What Media Should Know About The Fossil Fuel Industry's Latest Pro-Smog Pollution Campaigns
One Group Relies On Debunked Study, Another Is Front Group For Energy Industry
Written by Denise Robbins
Published
The National Association of Manufacturers (NAM) and the Environmental Policy Alliance are each running TV ad campaigns attacking the Environmental Protection Agency's (EPA) forthcoming smog pollution reduction rule. But before members of the media repeat the ads' claims, they should know that NAM's ads are based on a misleading study, and that the Environmental Policy Alliance is a front group for oil and gas PR executive Richard Berman.
Environmental Policy Alliance And National Association Of Manufacturers Campaigning Against EPA Smog Pollution Standards
EPA To Finalize Smog Pollution Standards By October 1. The EPA will release the final version of a rule to reduce ground-level ozone -- the primary component of smog -- on October 1. The proposed rule is aimed at lowering ozone pollution from its current standard of 75 parts per billion (ppb) to between 65 and 70 ppb. The new level will help alleviate the smog pollution currently experienced by more than 140 million Americans, and is expected to result in net economic benefits by saving $3 in healthcare costs for every $1 spent on achieving compliance, according to EPA Administrator Gina McCarthy. [EPA.gov, 11/26/14; Federal Register, 12/17/14, American Lung Association, State of the Air 2014, accessed 8/19/14; Huffington Post, 11/30/14]
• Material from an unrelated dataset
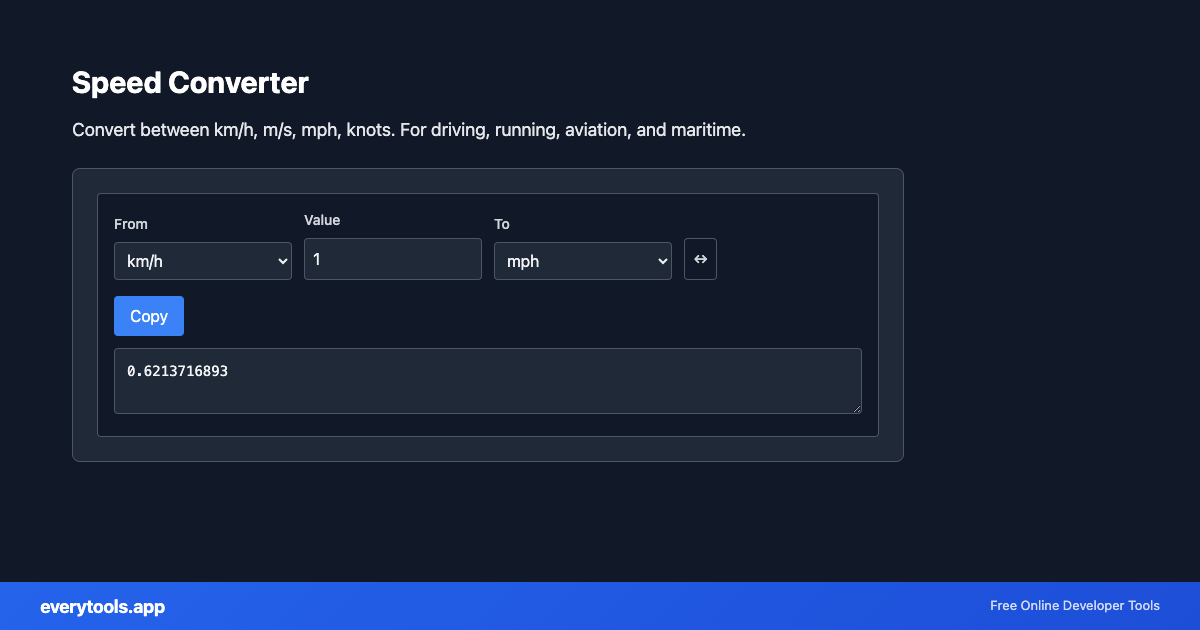Select the conversion result text area
Viewport: 1200px width, 630px height.
click(487, 380)
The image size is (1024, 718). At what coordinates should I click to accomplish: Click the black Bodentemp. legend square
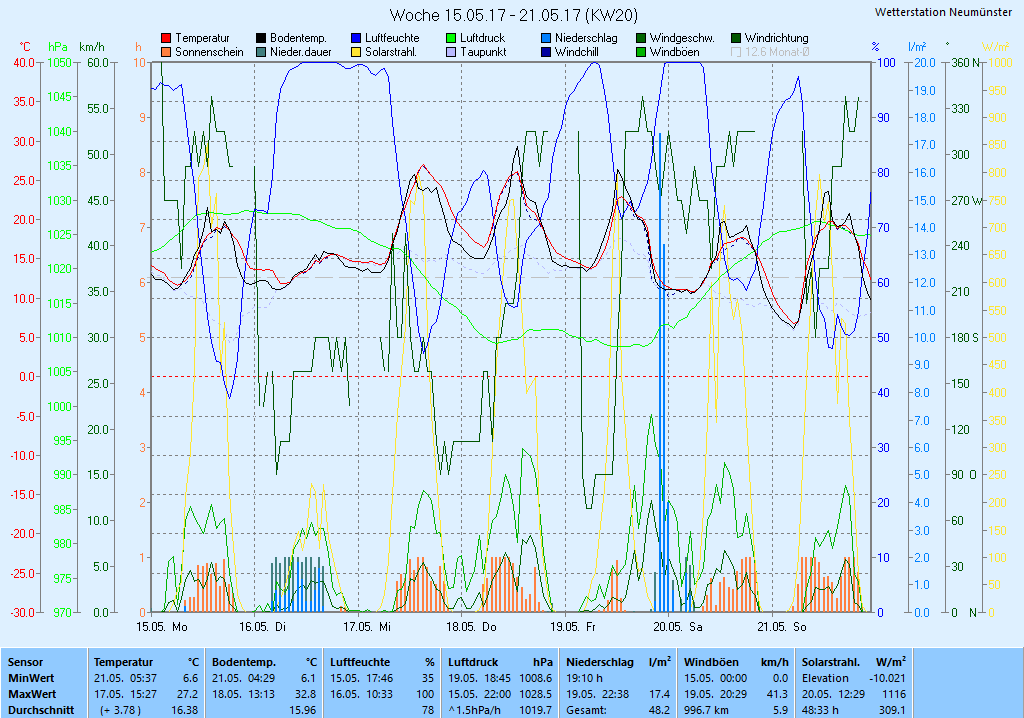coord(261,38)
National Association Of Manufacturers Launched Attack Ad Campaign On Forthcoming Rule. The National Association of Manufacturers (NAM) recently launched state-based ad campaigns attacking the rule as too costly. The ad has been released in Wisconsin, Ohio, and Colorado so far, according to press releases on NAM's website. The National Journal reported that Jay Timmons, president of the National Association of Manufacturers, said: “We're rolling this out where the discussion has been most intense ... and ultimately we'd like to take this to all 50 states.” [NAM.org, 8/26/15, 8/25/15, 8/11/15; National Journal, 8/27/15]
Environmental Policy Alliance Also Released Ads Criticizing EPA Rule. The Environmental Policy Alliance released an ad on August 25 attacking the smog pollution rule and mocking the EPA as “EPA Police.” In the press release, senior research analyst Anastasia Swearingen called the smog rule “unrealistic” and “draconian,” and said the rule is not about reducing harmful smog pollution but “about controlling Americans' daily lives.” [PR Newswire, 8/25/15]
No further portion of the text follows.